BAYSHORE — It has weathered hurricanes, pirate invasions and a steady stream of bicyclists, skaters and runners.
Now, Tampa's graceful signature stretch — Bayshore Boulevard Linear Park — is getting spiffed up.
Already, sections are gleaming from a pressure washing. Work started in September and is expected to be done by March, said Laurie Potier-Brown, parks department landscape architect and planner. In the meantime, pedestrians and joggers may have to dodge scaffolds on the sidewalk.
The city project cost just over $1 million and was awarded to C.A. Lindman.

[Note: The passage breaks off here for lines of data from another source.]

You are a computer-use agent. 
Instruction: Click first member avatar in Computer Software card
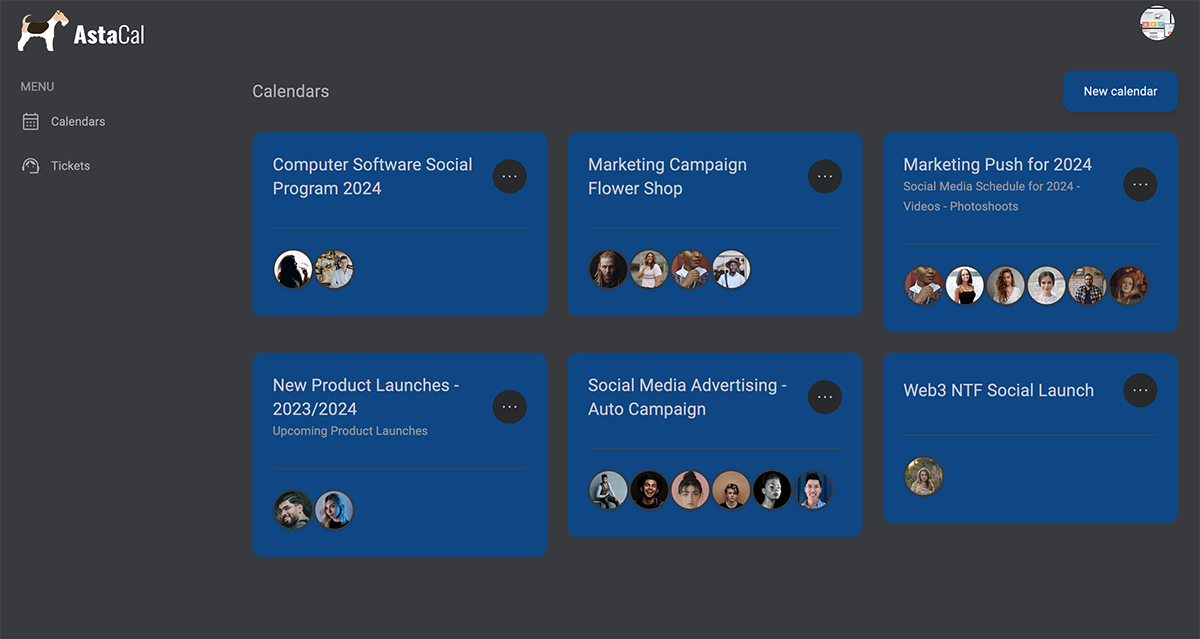pos(293,270)
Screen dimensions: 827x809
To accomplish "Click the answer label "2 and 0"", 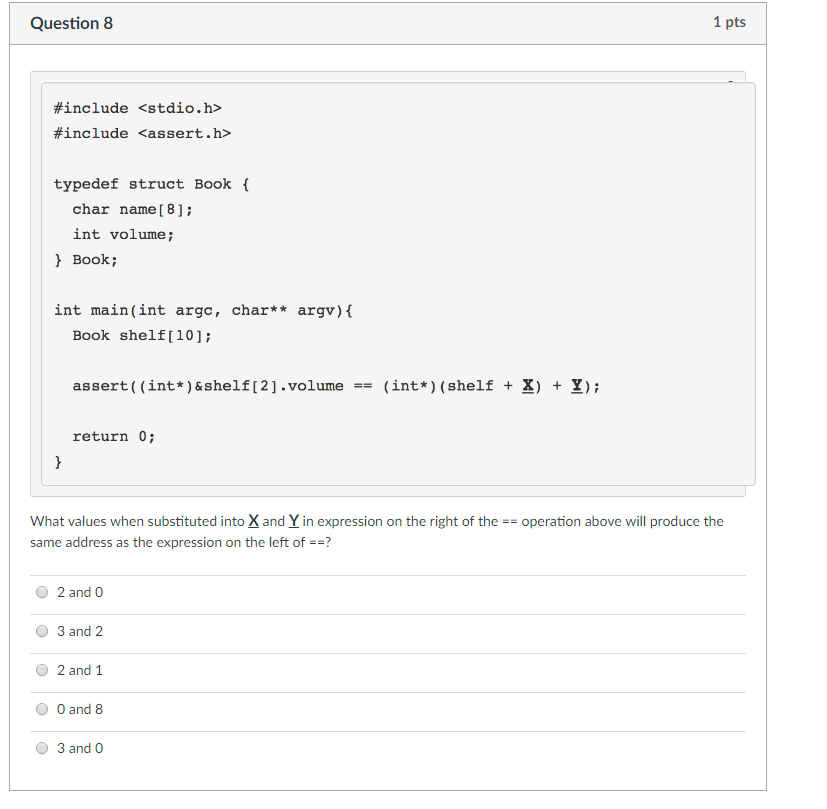I will [x=80, y=592].
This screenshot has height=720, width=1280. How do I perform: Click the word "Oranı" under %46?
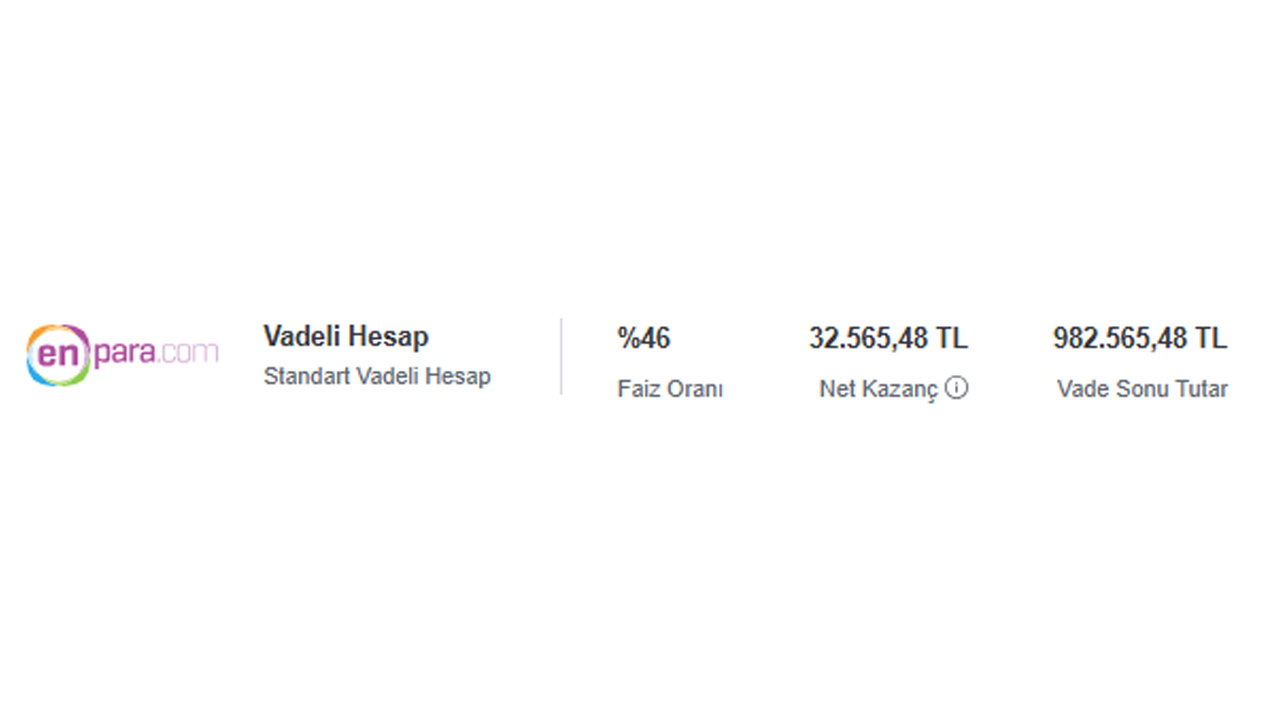click(x=695, y=389)
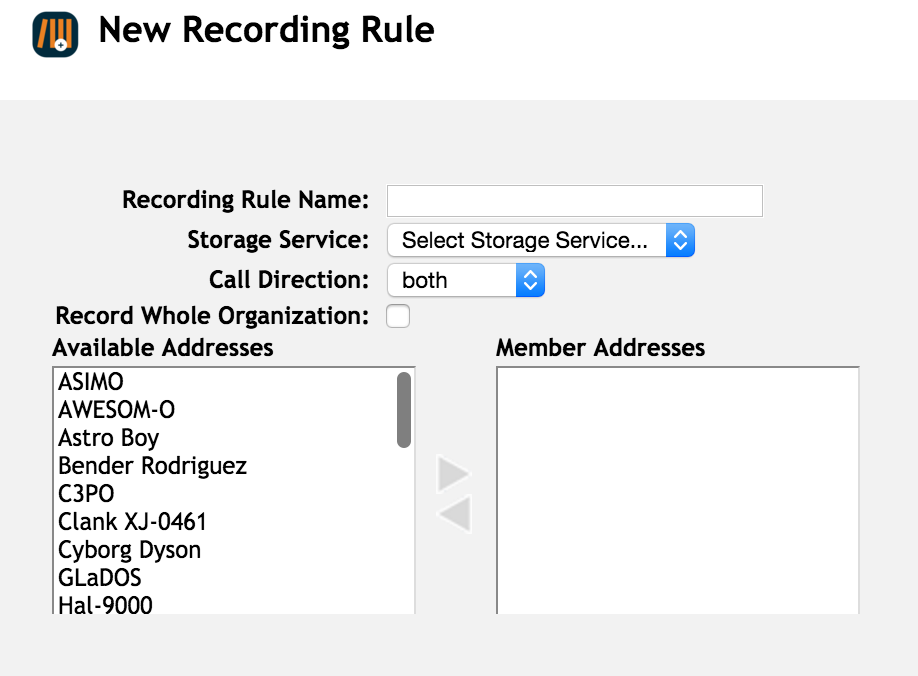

Workers from the company will repair, preserve and protect the concrete sidewalks, seawall and balustrade. They identified five problems to be corrected along the stretch, including filling joints, patching concrete and remolding damaged spindles. After repairs, the concrete will be cleaned and sealed.
Civilization came to the peninsula's eastern waterfront of mudflats and mangroves in the late 1800s when a trolley route stretched to Ballast Point Pavilion, an open-air theater, bath house and restaurant.
By 1914, a two-lane brick street separated mansions from the shore. A hurricane in 1921 destroyed the street, seawall and rail line.
Repairs and the trademark balustrade were built in the 1930s, a redevelopment project funded by the Works Progress Administration, part of President Roosevelt's New Deal.
The last major work along Bayshore was in the early 1990s at a cost of $9.3 million. The project added the grassy strip between the waterfront sidewalk and the road, created the bicycle lane and repaired the sidewalk and balustrade.